What you need to do
Reproduce all the entries below, swapping every "Identify" for "Determine" and leaving everything else unchanged.

Working data
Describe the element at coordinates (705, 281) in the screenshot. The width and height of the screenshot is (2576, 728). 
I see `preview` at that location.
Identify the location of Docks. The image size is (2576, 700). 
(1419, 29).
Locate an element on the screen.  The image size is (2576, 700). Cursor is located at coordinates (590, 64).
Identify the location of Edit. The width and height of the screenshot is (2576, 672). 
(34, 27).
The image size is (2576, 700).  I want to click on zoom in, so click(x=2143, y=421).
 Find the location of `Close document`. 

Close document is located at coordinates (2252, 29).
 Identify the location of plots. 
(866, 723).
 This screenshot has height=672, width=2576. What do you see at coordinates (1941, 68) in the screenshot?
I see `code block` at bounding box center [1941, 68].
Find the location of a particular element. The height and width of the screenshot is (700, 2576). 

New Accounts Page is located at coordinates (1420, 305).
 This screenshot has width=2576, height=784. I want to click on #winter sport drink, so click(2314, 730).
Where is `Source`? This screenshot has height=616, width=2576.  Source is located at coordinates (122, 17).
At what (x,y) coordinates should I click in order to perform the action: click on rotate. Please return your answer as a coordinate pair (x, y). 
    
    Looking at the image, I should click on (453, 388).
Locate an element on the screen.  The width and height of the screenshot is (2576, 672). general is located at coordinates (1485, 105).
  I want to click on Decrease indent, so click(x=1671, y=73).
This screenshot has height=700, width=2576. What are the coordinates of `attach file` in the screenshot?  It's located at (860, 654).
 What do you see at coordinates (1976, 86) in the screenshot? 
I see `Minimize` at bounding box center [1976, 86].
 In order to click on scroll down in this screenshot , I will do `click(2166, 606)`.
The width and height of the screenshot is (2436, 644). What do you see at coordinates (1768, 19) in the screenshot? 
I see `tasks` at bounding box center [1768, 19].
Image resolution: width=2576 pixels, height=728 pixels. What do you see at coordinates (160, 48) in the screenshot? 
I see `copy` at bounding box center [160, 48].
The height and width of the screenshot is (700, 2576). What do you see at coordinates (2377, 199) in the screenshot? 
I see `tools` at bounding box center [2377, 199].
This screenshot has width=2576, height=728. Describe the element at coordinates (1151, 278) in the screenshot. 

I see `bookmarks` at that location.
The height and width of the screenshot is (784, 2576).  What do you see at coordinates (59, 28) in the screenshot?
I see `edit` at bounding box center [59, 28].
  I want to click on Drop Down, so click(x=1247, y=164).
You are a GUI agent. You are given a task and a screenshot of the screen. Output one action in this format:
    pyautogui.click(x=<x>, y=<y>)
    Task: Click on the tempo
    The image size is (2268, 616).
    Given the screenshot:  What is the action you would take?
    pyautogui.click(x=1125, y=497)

Finished task
Describe the element at coordinates (705, 281) in the screenshot. The width and height of the screenshot is (2576, 728). 
I see `preview` at that location.
Determine the location of Docks. The image size is (2576, 700). 
(1419, 29).
Locate an element on the screen.  The image size is (2576, 700). Cursor is located at coordinates (590, 64).
Determine the location of Edit. The width and height of the screenshot is (2576, 672). 
(34, 27).
The image size is (2576, 700).  I want to click on zoom in, so click(x=2143, y=421).
 Find the location of `Close document`. 

Close document is located at coordinates (2252, 29).
 Determine the location of plots. 
(866, 723).
 This screenshot has height=672, width=2576. What do you see at coordinates (1941, 68) in the screenshot?
I see `code block` at bounding box center [1941, 68].
Find the location of a particular element. The height and width of the screenshot is (700, 2576). 

New Accounts Page is located at coordinates (1420, 305).
 This screenshot has width=2576, height=784. I want to click on #winter sport drink, so click(2314, 730).
Where is `Source`? This screenshot has height=616, width=2576.  Source is located at coordinates (122, 17).
At what (x,y) coordinates should I click in order to perform the action: click on rotate. Please return your answer as a coordinate pair (x, y). 
    
    Looking at the image, I should click on (453, 388).
Locate an element on the screen.  The width and height of the screenshot is (2576, 672). general is located at coordinates (1485, 105).
  I want to click on Decrease indent, so click(x=1671, y=73).
This screenshot has height=700, width=2576. What are the coordinates of `attach file` in the screenshot?  It's located at (860, 654).
 What do you see at coordinates (1976, 86) in the screenshot? 
I see `Minimize` at bounding box center [1976, 86].
 In order to click on scroll down in this screenshot , I will do `click(2166, 606)`.
The width and height of the screenshot is (2436, 644). What do you see at coordinates (1768, 19) in the screenshot? 
I see `tasks` at bounding box center [1768, 19].
Image resolution: width=2576 pixels, height=728 pixels. What do you see at coordinates (160, 48) in the screenshot? 
I see `copy` at bounding box center [160, 48].
The height and width of the screenshot is (700, 2576). What do you see at coordinates (2377, 199) in the screenshot? 
I see `tools` at bounding box center [2377, 199].
This screenshot has width=2576, height=728. Describe the element at coordinates (1151, 278) in the screenshot. 

I see `bookmarks` at that location.
The height and width of the screenshot is (784, 2576).  What do you see at coordinates (59, 28) in the screenshot?
I see `edit` at bounding box center [59, 28].
  I want to click on Drop Down, so click(x=1247, y=164).
You are a GUI agent. You are given a task and a screenshot of the screen. Output one action in this format:
    pyautogui.click(x=<x>, y=<y>)
    Task: Click on the tempo
    The image size is (2268, 616).
    Given the screenshot:  What is the action you would take?
    pyautogui.click(x=1125, y=497)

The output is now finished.